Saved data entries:
----------------

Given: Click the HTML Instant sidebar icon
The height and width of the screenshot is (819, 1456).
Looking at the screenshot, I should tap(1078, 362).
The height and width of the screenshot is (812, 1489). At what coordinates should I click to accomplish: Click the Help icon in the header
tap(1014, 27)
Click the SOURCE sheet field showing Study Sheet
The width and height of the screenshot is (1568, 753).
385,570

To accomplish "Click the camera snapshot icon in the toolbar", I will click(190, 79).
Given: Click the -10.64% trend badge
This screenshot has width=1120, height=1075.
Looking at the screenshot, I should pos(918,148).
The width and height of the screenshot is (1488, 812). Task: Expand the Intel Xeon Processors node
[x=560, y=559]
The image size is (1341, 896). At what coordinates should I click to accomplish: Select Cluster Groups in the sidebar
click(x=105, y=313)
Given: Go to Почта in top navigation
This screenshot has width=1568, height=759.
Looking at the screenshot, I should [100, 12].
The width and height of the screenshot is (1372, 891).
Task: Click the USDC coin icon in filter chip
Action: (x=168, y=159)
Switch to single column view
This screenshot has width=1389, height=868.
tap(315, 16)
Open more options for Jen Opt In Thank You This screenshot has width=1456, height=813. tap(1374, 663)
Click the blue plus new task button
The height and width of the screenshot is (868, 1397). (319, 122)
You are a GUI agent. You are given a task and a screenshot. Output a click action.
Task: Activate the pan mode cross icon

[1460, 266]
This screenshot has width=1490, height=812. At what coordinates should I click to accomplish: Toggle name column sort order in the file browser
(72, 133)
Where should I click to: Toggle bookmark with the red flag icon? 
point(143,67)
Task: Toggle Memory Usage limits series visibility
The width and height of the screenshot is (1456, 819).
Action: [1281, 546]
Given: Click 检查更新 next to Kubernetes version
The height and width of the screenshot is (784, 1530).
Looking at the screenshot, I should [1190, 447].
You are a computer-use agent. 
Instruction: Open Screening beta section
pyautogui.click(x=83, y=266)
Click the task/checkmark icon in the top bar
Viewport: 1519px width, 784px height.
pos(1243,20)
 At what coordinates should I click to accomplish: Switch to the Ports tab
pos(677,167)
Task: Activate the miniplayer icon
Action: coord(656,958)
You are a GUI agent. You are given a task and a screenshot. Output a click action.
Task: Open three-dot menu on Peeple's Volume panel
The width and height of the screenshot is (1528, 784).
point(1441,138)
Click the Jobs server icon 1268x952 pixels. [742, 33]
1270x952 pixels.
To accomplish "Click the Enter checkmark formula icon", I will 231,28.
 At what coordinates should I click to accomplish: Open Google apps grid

----------------

What to do: Where does the string "will" appear in the records above? Return every line that holds it.

Task solution:
To accomplish "Click the camera snapshot icon in the toolbar", I will click(190, 79).
To accomplish "Click the Enter checkmark formula icon", I will 231,28.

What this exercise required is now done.